Sampling design Finally, we would like to emphasize that properties of bootstrap on networks largely depend not only on the underlying network topology but on the closely linked question on how sampling is performed. In this section we focus only on properties of a network degree distribution and argue that LSMI appears to be a suitable choice (see more discussion in (Illenberger and Flötteröd 2012; Gel et al. 2017)). In turn, bootstrap and, generally, finite-sample inference for other network statistics will typically require adjustment of a sampling design (Kolaczyk 2009).
Hence, the algorithms of LSMI sampling and estimation realized in the snowboot package target such network statistics as network degree distribution (probabilities of observing vertices with a specific degree) and its functions (e.g., mean degree and network density). In turn, the algorithm of patchwork bootstrap aims to quantify the uncertainty of those estimates.

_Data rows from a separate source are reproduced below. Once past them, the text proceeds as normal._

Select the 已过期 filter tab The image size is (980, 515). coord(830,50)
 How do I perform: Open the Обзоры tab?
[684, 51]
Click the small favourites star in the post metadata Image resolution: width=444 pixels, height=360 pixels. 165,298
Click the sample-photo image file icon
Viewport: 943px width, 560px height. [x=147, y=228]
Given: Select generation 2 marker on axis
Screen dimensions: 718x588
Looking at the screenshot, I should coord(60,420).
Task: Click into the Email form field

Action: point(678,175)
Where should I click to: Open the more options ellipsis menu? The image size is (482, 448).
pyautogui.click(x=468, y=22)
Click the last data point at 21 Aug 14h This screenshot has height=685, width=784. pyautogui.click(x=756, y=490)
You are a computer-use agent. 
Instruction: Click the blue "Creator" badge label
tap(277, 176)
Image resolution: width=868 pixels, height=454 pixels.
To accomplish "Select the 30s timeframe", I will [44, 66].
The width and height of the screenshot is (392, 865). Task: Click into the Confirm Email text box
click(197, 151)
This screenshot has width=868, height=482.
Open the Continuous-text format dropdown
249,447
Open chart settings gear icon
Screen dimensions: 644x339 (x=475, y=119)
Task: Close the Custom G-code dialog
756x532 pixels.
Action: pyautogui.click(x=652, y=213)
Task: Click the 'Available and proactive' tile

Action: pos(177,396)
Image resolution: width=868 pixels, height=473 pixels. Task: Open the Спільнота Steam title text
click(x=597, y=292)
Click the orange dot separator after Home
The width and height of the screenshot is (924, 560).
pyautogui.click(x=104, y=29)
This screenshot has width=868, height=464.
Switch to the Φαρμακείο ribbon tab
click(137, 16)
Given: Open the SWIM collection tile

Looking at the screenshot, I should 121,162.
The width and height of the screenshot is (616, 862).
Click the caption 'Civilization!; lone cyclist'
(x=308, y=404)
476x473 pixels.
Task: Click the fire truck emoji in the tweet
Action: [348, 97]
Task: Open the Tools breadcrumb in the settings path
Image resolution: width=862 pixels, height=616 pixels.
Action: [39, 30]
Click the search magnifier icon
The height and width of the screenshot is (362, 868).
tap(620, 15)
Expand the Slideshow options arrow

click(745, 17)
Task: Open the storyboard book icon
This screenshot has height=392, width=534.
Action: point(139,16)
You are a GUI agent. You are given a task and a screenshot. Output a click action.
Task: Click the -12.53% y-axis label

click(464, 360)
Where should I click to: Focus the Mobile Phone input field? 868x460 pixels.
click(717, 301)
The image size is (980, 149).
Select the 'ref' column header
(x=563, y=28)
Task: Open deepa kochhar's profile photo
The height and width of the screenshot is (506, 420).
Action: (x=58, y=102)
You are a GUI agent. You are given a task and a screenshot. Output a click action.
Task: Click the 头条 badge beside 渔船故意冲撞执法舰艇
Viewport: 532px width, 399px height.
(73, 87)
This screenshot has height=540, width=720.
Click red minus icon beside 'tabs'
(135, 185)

Switching to other network statistics, such as clustering coefficient or motifs, requires implementation of different sampling and bootstrap schemes, for example, via combination of patchwork bootstrap with the algorithm of (Ali et al. 2016) (see Orbanz 2017 for discussion on sampling and subsampling designs). Hence, this extension constitutes a natural direction for future methodological research and R code implementation.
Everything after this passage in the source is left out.